夕陽を映すあなたの瞳
第九章 ひと晩
「久住、ほら、しっかりしろって」

自分のマンションに着き、支払いを済ませると、昴は心を支えてタクシーを降りる。

エレベーターで25階へ行き、部屋に入ると、心は崩れ落ちるように玄関に寝転んだ。

「わー、久住!ちょっと、そんなところで寝るなって!」

なんとかソファに座らせて、冷たいミネラルウォーターを飲ませる。

「どうだ?少しは落ち着いたか?住所、言えるか?」

心から住所を聞いたら、再びタクシーで送り届けるつもりだった。

だが、心はいっこうに口を開かない。

「なあ、久住。うちはどこだ?何か、免許証とかあったら見せてくれないか?」

すると、いきなり心はパッと目を開き立ち上がった。

「お、久住?帰れるか?今、タクシー呼ぶから…」
「トイレ行きたい」
「え?ああ、こっちだ」

昴が案内すると、心はすたすたとついてくる。

良かった、足取りもしっかりしてる、と安心していると、心は洗面所で手を洗った後、いきなり昴の歯ブラシを掴んだ。

「え、わー!久住、それ俺のだ」

歯磨き粉を付けようとする心から歯ブラシを取り上げると、心はムッとした顔で怒り出す。

「歯磨きしたいのに!」
「わ、分かった、分かったから。確か、ホテルのアメニティーの…。あった!はい、これを使って」

封を切って取り出した歯ブラシを心に握らせる。

ついでに歯磨き粉も付けてやると、心は満足そうに頷いて歯磨きを始めた。

(ふう、やれやれ。って、今度は何を?)

歯磨きを終えた心は、ばしゃばしゃと顔を洗い始めた。

そして目の前にある洗顔フォームを手にして、中身を手のひらに出す。

「ちょ、それ、男用だぞ?メイク落としでもなんでもないぞ?」

昴の声など気にも留めず、心は黙って豪快に顔を洗うと、ふう!とすっきりした顔で微笑んだ。

「あ、あの久住?そろそろ住所を…」

とにかくそれだけは聞き出さなければと、昴が必死で声をかけるが、心はくるりと向きを変えて洗面所をあとにした。
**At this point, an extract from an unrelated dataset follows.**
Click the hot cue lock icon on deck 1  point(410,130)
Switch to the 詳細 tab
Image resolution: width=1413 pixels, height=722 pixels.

リビングに戻るのかと思いきや、心は廊下の途中のドアを開けて中に入る。

「く、久住、そこは寝室…」

そう言って引き留めようとする昴は、いきなり服を脱ぎ始めた心にびっくりして慌ててドアを閉めた。

「くーずーみー!」

困り果ててドアに頭を付ける。

しばらくして物音がしなくなると、昴はドアをノックした。

「久住?入るぞ?いいか?」

返事はない。

昴は、そっとドアを開けて恐る恐る部屋を覗き込む。

ベッドの上で布団にくるまり、心はすやすやと眠っていた。

そして床には、脱ぎ捨てられたワンピースが無造作に置かれている。

昴は、はあーと深いため息をついた。